***** Document
# Hunky creamed spinach



## richtee (Oct 7, 2007)

This is a delicious recipe that goes well with most anything. 

2 Lbs. spinach
1 cup water
1 clove garlic minced
bit of cracked BP
2 full Tbsp bacon drippings
<Consider a crumbled strip of bacon as well>
2 heaping Tbsp. flour
Half cup milk or I like to use "haff an' haff"
1 cup sour cream
Kosher salt to taste
2 hard boiled eggs sliced for topping

Wash, drain, chop and simmer spinach in water

In another pot, add bacon drippings and flour, mix and brown

set roux off the heat and mix into it the spinach and garlic, then fold in sour cream- mix till smooth.

Add salt to tast, pepper and milk and heat gently to a bubble for a few min over low flame- easy to burn...be gentle! Add a bit more milk if it turns too thick.

Top with egg slices and a bit of paprika and C.B.P. on top and serve ..YUM!


----------



## smokin for life (Oct 7, 2007)

YUMMY!!!  I love creamed spinach, and this looks good. Thanks Rich, just added to my list of GOOD FOOD


----------



## smoke freak (Oct 7, 2007)

Ill try this one. Anything with spinach and bacon cant be too bad. Maybe more bacon though..


----------



## cowgirl (Oct 7, 2007)

Thanks for the recipe Richtee, it looks great... can't wait to try it!


----------



## wvsmokeman (Oct 7, 2007)

I love spinach!! Thanks for the recipe.


----------



## wavector (Oct 7, 2007)

What's C.B.P mean?


----------



## richtee (Oct 7, 2007)

Sigh. I'm sending this to Jeff too...JEFF, can we get C.RACKED B.LACK P.EPPER IN THE VOCAB/LINGO/ thing? If only for me...it's all i use..   :{)


----------



## TulsaJeff (Oct 7, 2007)

Added CBP and C.B.P. to the Acronyms list..


----------



## richtee (Oct 7, 2007)

You da MAN!

Thanks!


----------



## richtee (Oct 7, 2007)
**********
***** Data segment
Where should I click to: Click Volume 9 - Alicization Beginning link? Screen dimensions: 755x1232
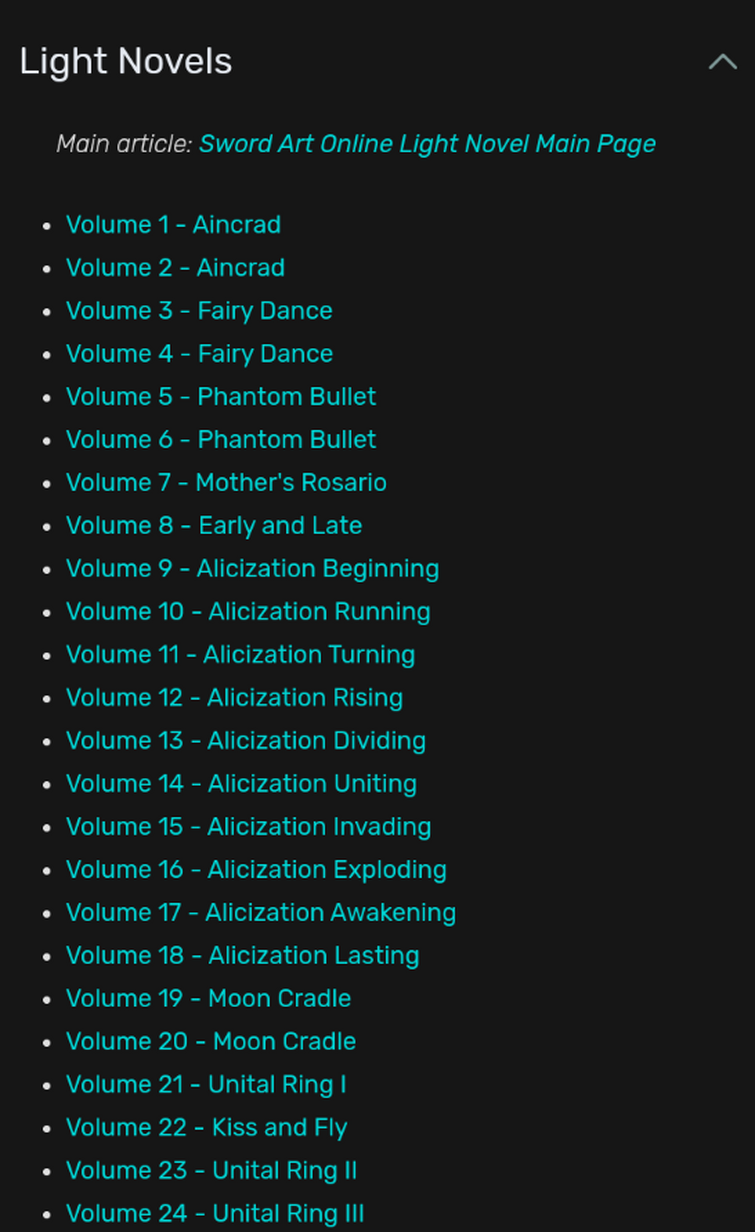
**********
** Exercises to complete **
**A.** In the creamed spinach thread, how much sour cream does the recipe call for?
**B.** Say whether each statement agrees with the creamed spinach thread, giving yes or no and quoting the deciding words: (i) The flour is browned in bacon drippings. (ii) The mixture is heated over a high flame. (iii) Both "CBP" and "C.B.P." were added to the acronyms list.

** Problem solutions **
**A.** 1 cup

**B.**
(i) Yes: "add bacon drippings and flour, mix and brown"
(ii) No: "heat gently to a bubble for a few min over low flame"
(iii) Yes: "Added CBP and C.B.P. to the Acronyms list.."